- Records for processing:
□ □ □ □ □

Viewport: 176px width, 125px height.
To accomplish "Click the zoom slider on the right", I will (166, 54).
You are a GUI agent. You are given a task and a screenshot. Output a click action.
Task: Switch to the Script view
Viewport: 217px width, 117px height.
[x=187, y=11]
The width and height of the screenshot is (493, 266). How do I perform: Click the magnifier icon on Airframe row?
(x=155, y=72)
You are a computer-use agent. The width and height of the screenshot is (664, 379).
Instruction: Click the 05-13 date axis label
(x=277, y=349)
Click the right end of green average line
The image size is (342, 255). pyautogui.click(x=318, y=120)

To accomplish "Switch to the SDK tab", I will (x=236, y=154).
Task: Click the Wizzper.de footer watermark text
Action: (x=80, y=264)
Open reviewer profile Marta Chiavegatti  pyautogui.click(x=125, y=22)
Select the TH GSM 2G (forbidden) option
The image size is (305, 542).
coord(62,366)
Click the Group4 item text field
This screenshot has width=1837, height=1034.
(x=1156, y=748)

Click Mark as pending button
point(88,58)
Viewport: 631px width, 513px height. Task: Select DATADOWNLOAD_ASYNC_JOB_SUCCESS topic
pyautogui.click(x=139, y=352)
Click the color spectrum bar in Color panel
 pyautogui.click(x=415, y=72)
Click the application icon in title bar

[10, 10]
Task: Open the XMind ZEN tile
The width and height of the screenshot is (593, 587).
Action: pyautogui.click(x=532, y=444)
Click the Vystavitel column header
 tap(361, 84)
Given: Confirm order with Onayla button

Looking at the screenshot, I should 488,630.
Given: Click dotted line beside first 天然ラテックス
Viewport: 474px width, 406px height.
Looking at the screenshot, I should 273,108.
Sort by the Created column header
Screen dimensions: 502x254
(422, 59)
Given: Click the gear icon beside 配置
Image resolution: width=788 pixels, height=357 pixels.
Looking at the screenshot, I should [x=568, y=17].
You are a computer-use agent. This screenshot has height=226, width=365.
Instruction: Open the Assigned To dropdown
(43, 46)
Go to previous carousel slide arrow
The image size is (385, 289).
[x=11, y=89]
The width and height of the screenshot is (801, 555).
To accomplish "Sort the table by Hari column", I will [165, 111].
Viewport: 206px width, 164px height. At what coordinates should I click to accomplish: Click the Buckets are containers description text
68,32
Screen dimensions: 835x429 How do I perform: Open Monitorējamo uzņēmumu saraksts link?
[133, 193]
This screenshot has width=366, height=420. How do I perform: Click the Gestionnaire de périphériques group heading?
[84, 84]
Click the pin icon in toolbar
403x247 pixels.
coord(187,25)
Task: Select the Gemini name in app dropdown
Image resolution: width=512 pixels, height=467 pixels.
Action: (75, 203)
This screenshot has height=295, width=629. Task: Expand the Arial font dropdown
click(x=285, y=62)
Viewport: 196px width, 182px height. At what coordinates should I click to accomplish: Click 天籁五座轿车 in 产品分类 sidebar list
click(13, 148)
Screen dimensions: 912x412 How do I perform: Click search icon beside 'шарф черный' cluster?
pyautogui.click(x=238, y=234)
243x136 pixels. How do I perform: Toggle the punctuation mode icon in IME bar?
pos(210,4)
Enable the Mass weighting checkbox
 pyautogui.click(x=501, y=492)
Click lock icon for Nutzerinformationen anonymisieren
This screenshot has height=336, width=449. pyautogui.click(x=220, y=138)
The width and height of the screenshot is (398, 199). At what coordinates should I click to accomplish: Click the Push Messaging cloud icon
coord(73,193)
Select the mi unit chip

□ □ □ □ □

- Brief: Find how many lines in the records contain the string "Sort", then give the number alone.

- Completed task: 2